What you have to do:
Please copy the post about Mel White between "Mel doesn't get" and "his Christian faith.", inclusive, substituting "modest" for "humble".

Passage to read:
"""
The Internet must be free. Freedom of speech. Freedom of the press. Freedom of religion.

Sunday, January 15, 2012

Here's to Mel White on MLK Day. (Edited)

(This entry has been edited. See below. But the original language is intact.)
Mel White, Soul Force.
I have been enjoying conversation with some political types who are very passionate about their beliefs, that the system needs to be replaced. Interestingly, some of these are hard core right and some are hard core left. I like drifting between worlds. You learn more that way. I, myself, have been called an activist, but I prefer to think of myself, because of my health limitations, a musical tactical support system.

If there's a hospital set up between warring camps, you'll find me at the out of tune piano, singing for the patients.

But in these discussions, too often the talk is violent. The words violent. The anger misdirected to people, rather than to injustice itself. "They are evil" is meaningless in a world where any of us in that position might be acting exactly the same way. Conservative Christians consider this evidence of a fallen world. Naturalists will simply say that it's animal instinct. A distinction without a difference, I fear.

The other morning, one fellow was particularly angry and he was speaking so harshly, I kind of corrected him on having "violence of the tongue" toward his opponents. I sent him to this link, called an Activist Guide, Mel White's soul force.

On this day, celebrating the legacy of Martin Luther King, I thought it might be useful to bring forward the set of principles of non-violence that guided me when I participated in a March on Lynchburg to stand up against what we believed was an incorrect and damaging image that Rev. Falwell was painting of us.

Looking back, it seems absolutely bizarre. Jerry, at the last minute, refusing us the meal he had offered. Us sitting at round tables for 10, with nothing but bottles of water, interspersed with members of his congregation. I wonder what ever happened to the girl sitting at my table that day? The one who loved her estranged gay brother so much -- "He's the one who led me to the Lord." -- but who felt torn between her angry parents and her resentful brother.

Victims of the culture war.

Mel doesn't get a lot of attention. He is a humble, kind man. His work synthesizing the principles of Gandhi and King to create "Soul Force" is an outstanding achievement.

That some activist group furthered his work is a testament to his devotion to justice and his Christian faith.


This essay has been criticized by people from both the right and the left. Someone on the right said that I was playing the victim card, especially using language like "culture war," etc. And someone from the left agreed with him that in using this terminology as a metaphor for what is, essentially, social and political differences, I was cooperating with war.

And, you know what? I totally agree. Now, should I change the essay above or just let this edit speak for itself?
"""
Entries shown:
"""
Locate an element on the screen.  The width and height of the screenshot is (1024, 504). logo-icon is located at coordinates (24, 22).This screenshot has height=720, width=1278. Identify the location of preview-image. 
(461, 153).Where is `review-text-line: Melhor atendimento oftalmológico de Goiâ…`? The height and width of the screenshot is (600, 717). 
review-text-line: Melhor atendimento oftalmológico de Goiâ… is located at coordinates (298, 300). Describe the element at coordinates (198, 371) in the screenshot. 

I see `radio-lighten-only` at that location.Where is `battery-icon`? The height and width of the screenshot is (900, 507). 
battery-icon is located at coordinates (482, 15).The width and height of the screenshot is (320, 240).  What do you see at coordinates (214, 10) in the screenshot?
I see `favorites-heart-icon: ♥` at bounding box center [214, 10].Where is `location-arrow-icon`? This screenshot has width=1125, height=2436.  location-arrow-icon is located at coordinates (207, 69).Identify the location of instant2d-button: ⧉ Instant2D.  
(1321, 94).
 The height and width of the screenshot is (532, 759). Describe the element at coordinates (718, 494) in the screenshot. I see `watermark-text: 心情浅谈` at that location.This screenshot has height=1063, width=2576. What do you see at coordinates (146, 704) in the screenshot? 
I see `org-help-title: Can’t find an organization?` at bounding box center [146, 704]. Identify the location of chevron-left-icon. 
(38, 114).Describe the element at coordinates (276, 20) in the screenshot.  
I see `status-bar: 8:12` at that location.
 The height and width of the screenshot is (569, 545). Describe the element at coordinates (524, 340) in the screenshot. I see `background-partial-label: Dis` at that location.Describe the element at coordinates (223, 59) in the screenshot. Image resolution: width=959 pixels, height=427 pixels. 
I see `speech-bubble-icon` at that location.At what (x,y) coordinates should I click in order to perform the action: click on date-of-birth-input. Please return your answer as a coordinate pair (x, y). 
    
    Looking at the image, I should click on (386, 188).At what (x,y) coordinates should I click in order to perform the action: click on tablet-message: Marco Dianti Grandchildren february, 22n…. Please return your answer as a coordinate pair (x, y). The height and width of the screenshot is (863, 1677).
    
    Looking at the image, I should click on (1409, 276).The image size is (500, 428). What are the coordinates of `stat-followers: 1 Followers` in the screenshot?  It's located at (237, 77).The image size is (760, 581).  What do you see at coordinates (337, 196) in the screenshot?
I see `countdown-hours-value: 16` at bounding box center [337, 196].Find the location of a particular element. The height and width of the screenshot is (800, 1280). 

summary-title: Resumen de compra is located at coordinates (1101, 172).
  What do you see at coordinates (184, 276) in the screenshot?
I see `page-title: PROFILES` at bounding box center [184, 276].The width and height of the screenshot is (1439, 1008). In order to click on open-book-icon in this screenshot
"""
Your solution:
Mel doesn't get a lot of attention. He is a modest, kind man. His work synthesizing the principles of Gandhi and King to create "Soul Force" is an outstanding achievement.

That some activist group furthered his work is a testament to his devotion to justice and his Christian faith.